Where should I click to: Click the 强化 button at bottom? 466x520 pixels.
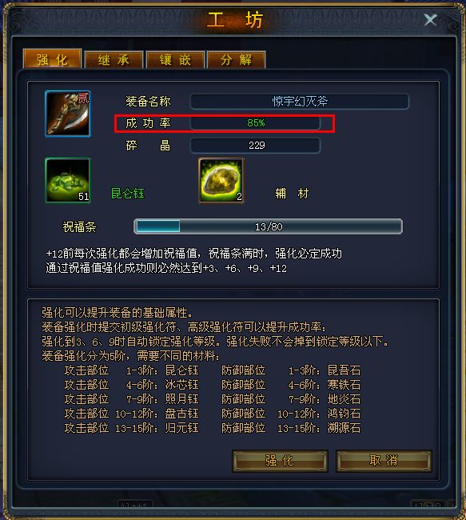[x=280, y=461]
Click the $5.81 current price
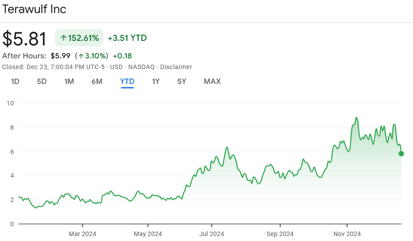 click(x=24, y=39)
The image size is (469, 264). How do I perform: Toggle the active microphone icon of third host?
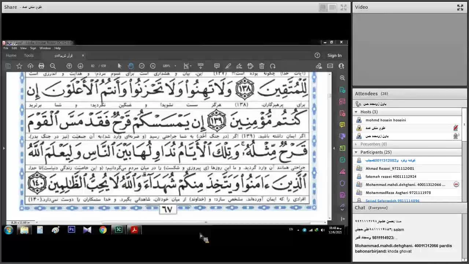(x=455, y=136)
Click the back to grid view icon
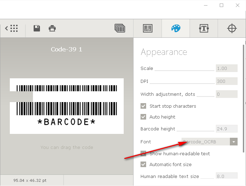 click(x=12, y=28)
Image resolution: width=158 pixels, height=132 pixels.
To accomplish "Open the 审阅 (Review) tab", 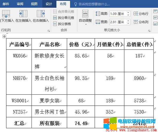I will point(20,4).
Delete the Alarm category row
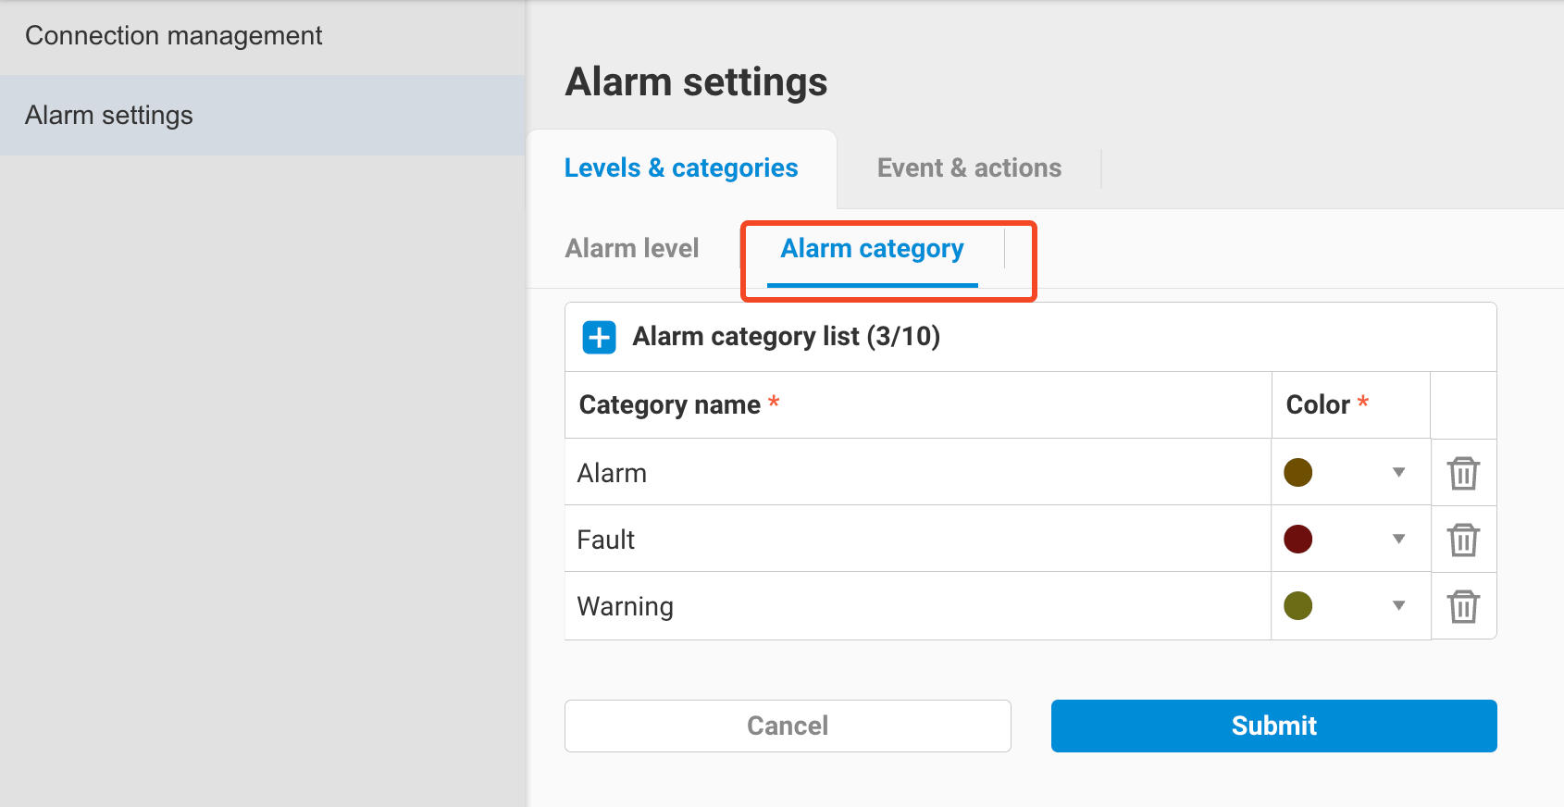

## What the task asks
Only one stretch of the material above is wanted: the line containing "The image size" through the line containing "Image resolution: width=158". Restate it word for word, minus the pictures.

## Completed task
The image size is (469, 264). How do I perform: Toggle the active microphone icon of third host?
(x=455, y=136)
Click the back to grid view icon
 click(x=12, y=28)
Image resolution: width=158 pixels, height=132 pixels.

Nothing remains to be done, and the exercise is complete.